EXTRACTED MATERIAL below:

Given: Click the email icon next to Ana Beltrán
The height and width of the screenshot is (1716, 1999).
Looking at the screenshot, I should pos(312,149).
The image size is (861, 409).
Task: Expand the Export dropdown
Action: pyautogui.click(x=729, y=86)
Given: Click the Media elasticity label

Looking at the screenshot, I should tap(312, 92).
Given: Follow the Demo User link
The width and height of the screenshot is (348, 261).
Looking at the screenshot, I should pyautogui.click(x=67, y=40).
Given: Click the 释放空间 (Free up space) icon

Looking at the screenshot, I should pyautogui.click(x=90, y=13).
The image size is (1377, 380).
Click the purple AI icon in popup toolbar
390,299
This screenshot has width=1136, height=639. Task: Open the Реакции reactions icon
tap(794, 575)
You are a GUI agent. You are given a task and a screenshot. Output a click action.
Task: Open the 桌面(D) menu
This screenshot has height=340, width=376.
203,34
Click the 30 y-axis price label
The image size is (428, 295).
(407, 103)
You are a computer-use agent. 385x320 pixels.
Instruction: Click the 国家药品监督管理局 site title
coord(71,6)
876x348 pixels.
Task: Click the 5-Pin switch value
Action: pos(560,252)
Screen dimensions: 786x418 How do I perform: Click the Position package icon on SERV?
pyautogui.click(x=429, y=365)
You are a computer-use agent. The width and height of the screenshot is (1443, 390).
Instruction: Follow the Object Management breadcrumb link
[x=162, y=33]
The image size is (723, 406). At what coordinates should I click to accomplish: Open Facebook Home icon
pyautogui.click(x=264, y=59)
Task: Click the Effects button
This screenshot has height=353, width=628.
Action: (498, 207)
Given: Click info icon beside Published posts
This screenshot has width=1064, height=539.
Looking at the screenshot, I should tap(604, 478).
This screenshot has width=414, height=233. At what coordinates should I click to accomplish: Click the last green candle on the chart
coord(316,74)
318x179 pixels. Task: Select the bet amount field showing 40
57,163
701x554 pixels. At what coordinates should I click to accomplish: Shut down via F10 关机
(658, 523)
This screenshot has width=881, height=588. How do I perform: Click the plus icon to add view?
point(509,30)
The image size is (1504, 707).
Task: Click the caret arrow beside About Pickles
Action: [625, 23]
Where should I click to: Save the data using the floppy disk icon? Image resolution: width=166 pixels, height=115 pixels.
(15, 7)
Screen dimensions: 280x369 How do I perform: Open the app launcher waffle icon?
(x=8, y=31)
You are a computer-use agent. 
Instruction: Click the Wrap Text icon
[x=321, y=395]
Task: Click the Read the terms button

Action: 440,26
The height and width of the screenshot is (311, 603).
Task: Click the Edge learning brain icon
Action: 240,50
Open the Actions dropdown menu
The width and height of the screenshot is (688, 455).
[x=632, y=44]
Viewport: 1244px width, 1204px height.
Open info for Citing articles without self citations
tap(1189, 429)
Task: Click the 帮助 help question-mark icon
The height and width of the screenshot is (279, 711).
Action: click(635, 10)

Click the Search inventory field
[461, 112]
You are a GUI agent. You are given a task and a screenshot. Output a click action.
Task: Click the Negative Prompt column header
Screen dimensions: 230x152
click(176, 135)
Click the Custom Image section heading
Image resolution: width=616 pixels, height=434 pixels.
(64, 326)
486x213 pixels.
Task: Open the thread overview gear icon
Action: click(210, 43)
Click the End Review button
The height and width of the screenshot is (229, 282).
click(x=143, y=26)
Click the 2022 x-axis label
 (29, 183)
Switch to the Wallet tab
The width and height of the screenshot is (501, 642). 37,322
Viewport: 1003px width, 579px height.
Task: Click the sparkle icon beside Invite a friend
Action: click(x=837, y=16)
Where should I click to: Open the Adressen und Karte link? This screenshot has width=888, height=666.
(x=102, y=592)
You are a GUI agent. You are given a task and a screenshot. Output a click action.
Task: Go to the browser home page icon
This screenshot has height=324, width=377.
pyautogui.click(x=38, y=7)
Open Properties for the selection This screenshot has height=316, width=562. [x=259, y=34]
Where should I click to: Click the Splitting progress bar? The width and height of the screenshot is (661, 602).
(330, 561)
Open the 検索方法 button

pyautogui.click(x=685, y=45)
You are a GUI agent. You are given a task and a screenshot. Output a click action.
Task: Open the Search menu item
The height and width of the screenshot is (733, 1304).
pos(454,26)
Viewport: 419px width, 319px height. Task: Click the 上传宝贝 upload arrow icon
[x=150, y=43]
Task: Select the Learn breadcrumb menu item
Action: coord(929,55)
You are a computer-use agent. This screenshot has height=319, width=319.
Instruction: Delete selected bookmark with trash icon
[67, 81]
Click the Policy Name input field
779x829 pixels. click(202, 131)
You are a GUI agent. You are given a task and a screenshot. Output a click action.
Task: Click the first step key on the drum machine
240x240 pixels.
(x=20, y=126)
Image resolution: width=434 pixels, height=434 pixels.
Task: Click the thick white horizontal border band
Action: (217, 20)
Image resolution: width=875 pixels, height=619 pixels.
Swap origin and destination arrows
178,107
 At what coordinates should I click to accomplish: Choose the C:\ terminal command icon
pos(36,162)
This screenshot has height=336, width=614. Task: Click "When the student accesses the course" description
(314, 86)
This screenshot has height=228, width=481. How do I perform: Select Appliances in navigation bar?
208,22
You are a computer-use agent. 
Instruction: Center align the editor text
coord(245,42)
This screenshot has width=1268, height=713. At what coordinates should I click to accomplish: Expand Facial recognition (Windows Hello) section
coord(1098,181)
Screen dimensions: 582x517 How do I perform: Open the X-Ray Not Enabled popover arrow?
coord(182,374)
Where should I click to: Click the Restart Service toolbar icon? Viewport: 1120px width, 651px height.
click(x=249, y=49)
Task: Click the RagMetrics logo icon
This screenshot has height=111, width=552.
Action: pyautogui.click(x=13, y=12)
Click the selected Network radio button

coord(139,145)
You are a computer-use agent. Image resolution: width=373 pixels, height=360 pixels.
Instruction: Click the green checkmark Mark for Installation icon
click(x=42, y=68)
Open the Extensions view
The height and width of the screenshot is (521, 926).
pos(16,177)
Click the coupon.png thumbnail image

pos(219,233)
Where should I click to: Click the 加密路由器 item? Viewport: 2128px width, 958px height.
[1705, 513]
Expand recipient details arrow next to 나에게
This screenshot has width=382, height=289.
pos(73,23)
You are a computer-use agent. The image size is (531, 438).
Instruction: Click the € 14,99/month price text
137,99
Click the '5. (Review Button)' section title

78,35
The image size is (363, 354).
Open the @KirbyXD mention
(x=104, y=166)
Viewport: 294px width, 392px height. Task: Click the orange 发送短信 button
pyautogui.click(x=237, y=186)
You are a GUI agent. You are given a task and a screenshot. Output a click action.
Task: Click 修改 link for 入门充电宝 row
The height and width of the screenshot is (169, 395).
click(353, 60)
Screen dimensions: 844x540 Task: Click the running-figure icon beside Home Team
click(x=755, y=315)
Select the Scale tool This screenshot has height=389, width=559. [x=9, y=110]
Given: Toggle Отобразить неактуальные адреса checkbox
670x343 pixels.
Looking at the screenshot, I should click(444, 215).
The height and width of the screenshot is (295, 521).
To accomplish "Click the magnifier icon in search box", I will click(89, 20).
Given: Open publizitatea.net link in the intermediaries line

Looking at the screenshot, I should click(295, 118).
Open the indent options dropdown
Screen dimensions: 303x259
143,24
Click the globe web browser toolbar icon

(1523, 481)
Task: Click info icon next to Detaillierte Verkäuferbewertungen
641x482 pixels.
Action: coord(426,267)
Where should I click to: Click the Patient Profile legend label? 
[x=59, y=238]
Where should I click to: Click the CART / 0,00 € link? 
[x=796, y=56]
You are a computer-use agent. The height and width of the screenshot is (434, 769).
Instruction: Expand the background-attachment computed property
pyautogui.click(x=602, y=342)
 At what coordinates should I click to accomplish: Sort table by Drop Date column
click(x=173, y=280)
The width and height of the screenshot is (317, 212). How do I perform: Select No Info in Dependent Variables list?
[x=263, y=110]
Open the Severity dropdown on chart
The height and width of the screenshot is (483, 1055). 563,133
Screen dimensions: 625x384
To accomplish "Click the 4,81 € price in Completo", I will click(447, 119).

End of EXTRACTED MATERIAL.

-- ACTIVITY --
Pick from the records each line that contains the word "will" and show it.

-- EXERCISE SOLUTION --
To accomplish "Click the magnifier icon in search box", I will click(89, 20).
To accomplish "Click the 4,81 € price in Completo", I will click(447, 119).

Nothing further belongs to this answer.